=== Section Start ===
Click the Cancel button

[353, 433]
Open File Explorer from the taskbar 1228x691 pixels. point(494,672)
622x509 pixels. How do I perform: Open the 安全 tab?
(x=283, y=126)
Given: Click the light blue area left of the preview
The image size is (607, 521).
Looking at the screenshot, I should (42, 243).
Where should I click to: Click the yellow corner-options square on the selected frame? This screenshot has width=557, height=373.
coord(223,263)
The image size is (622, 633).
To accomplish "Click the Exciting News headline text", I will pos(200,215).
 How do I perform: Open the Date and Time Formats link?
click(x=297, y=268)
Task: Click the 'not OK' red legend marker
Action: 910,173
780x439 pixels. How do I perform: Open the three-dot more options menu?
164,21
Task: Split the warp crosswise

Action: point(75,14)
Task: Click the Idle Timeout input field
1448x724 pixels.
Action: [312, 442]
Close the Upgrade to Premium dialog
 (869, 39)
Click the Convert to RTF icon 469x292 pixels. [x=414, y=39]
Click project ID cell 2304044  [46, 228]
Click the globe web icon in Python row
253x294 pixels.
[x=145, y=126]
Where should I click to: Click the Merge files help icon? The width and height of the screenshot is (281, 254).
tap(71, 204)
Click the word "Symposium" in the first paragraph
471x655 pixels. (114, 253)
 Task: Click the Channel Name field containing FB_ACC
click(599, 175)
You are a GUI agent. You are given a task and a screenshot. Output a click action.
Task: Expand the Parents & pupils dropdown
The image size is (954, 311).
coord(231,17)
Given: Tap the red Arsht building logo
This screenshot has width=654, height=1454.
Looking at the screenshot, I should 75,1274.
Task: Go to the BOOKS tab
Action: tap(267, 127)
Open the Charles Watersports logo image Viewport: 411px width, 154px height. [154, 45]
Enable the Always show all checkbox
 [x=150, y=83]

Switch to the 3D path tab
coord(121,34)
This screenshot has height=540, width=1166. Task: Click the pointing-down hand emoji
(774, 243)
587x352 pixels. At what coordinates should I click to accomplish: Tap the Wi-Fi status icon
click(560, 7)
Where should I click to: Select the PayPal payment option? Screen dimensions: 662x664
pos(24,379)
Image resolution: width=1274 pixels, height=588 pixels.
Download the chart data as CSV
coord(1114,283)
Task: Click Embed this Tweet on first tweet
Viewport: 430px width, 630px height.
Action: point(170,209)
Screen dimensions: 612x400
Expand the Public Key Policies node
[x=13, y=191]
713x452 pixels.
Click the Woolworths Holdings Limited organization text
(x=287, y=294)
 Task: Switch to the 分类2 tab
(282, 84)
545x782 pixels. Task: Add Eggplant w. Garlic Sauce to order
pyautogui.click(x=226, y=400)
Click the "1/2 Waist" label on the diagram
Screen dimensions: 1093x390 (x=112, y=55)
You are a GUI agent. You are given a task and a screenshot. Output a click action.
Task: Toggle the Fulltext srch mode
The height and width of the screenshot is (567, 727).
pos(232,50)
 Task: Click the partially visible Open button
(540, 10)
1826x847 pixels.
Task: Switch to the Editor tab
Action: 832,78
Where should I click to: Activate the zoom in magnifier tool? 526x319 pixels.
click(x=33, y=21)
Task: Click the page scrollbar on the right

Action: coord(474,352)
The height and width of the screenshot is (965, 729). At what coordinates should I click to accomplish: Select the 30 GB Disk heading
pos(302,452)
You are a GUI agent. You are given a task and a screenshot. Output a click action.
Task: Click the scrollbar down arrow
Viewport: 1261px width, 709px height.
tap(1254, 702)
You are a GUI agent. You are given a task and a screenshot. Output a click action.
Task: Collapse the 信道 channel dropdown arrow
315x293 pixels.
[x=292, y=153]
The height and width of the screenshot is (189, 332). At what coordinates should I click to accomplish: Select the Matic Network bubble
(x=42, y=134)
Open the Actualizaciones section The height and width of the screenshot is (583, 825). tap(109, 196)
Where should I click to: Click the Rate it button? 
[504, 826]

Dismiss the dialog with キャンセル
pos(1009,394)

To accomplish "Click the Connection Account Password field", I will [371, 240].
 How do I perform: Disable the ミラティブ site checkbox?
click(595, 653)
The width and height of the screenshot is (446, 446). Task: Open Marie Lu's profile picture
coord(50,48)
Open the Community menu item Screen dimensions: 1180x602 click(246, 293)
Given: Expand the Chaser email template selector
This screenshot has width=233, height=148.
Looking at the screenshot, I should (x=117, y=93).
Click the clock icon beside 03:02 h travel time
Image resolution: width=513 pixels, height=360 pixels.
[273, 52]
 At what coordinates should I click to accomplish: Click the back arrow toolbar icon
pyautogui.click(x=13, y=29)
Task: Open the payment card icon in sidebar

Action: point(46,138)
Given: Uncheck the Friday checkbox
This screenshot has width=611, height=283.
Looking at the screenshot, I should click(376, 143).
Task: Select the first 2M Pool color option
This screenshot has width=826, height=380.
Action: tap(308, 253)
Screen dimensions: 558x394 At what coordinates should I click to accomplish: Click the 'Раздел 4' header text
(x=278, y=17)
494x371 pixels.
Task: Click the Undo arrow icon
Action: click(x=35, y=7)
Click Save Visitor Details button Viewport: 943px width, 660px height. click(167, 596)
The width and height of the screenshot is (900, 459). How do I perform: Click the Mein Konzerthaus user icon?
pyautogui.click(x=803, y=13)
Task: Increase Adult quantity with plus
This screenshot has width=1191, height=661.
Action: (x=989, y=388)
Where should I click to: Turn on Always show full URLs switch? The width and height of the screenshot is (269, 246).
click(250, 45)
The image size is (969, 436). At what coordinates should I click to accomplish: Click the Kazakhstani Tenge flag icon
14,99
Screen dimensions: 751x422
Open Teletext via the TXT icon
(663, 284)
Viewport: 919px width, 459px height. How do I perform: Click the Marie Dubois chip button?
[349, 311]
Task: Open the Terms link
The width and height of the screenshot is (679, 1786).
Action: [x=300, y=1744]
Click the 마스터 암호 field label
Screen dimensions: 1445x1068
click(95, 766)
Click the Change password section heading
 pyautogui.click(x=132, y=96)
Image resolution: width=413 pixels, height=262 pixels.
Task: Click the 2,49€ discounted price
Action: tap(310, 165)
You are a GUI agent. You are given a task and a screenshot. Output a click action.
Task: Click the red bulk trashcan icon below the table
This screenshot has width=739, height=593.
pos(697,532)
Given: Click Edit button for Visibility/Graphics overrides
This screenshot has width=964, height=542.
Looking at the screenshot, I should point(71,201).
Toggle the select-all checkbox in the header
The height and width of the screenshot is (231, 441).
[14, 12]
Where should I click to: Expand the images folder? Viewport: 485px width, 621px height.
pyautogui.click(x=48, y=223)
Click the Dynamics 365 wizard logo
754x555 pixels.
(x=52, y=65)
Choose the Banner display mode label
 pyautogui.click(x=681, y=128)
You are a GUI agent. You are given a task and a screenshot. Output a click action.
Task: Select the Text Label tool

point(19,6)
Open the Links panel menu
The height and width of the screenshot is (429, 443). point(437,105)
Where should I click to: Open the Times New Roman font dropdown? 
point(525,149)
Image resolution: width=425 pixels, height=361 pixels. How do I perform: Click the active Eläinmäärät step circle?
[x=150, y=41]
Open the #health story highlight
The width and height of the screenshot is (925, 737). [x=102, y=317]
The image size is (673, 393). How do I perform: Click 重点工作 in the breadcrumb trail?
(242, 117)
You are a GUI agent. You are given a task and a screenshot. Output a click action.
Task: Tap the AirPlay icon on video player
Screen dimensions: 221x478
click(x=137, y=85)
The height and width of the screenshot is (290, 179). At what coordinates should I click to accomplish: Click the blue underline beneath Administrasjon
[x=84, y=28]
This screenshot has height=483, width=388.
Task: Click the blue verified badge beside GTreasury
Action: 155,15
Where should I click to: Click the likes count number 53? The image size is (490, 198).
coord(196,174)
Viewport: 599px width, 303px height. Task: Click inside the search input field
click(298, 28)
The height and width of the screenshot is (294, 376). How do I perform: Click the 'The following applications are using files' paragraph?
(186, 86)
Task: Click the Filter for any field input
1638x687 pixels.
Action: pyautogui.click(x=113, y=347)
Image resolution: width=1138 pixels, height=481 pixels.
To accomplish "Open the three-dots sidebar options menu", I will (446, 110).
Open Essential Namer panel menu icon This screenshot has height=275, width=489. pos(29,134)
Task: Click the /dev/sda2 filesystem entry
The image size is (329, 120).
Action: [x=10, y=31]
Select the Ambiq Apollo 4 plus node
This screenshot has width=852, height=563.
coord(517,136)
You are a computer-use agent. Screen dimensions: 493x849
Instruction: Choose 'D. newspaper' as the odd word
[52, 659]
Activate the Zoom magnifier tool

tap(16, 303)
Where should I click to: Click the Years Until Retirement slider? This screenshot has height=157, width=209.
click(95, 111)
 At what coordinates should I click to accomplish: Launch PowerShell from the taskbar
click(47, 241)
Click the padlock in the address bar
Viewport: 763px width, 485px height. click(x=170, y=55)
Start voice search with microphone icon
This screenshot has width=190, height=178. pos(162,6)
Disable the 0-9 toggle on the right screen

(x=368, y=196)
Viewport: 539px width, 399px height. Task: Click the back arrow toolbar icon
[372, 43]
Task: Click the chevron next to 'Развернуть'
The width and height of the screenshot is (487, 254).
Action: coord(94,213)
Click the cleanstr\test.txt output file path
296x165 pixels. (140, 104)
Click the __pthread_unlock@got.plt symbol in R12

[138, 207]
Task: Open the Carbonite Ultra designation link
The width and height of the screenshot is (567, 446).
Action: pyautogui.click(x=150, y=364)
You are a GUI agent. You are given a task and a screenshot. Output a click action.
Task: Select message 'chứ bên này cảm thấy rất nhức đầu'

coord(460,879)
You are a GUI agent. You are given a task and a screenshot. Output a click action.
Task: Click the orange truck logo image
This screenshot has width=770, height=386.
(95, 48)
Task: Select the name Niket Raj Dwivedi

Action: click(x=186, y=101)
=== Section End ===
== Work required ==
Filter the records above and return every line that holds the word "will".

== Result below ==
To accomplish "Click the Exciting News headline text", I will pos(200,215).
To accomplish "Click the Connection Account Password field", I will [371, 240].
To accomplish "Open the three-dots sidebar options menu", I will (446, 110).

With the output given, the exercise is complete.